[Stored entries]
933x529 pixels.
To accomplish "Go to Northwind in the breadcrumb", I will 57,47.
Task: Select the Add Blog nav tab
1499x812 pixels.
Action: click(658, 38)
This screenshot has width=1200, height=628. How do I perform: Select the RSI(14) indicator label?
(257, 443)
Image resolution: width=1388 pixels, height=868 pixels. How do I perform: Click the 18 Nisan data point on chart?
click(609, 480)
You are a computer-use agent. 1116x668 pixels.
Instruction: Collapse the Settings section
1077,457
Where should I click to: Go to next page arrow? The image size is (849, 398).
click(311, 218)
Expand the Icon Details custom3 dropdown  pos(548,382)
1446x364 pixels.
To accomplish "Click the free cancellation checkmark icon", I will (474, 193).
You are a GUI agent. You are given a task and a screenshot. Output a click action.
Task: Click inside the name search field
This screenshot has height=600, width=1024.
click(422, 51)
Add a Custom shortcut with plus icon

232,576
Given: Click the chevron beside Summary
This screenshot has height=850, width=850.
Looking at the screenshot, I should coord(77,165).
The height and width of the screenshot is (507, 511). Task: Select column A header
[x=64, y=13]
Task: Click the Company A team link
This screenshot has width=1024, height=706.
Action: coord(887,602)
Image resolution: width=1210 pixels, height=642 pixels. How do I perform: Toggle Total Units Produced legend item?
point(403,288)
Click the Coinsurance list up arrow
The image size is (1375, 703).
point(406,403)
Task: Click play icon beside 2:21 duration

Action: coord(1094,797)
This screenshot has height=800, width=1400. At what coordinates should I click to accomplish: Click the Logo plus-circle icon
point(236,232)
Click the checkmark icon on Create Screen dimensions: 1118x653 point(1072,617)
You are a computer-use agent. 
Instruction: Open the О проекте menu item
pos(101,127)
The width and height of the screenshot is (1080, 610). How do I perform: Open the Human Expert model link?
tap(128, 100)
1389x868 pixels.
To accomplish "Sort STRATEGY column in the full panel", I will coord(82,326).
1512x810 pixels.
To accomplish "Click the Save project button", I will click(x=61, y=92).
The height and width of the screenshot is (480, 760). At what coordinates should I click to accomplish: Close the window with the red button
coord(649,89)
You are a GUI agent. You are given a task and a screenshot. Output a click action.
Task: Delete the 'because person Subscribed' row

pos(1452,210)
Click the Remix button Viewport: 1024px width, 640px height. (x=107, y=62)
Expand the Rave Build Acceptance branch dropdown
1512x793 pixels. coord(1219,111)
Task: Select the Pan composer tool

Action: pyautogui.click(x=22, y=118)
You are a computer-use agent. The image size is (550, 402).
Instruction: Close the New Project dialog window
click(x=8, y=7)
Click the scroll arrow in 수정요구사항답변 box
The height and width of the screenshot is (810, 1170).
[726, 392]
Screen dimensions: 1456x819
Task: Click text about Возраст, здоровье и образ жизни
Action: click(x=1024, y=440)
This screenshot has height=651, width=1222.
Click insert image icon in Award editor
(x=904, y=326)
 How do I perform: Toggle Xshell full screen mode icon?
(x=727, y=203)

**EXERCISE REQUIREMENTS**
Reproduce verbatim only the lines between the one containing "Image resolution: width=1388" and the one containing "will (474, 193).", both lines included.

**WRITTEN REPLY**
Image resolution: width=1388 pixels, height=868 pixels. How do I perform: Click the 18 Nisan data point on chart?
click(609, 480)
You are a computer-use agent. 1116x668 pixels.
Instruction: Collapse the Settings section
1077,457
Where should I click to: Go to next page arrow? The image size is (849, 398).
click(311, 218)
Expand the Icon Details custom3 dropdown  pos(548,382)
1446x364 pixels.
To accomplish "Click the free cancellation checkmark icon", I will (474, 193).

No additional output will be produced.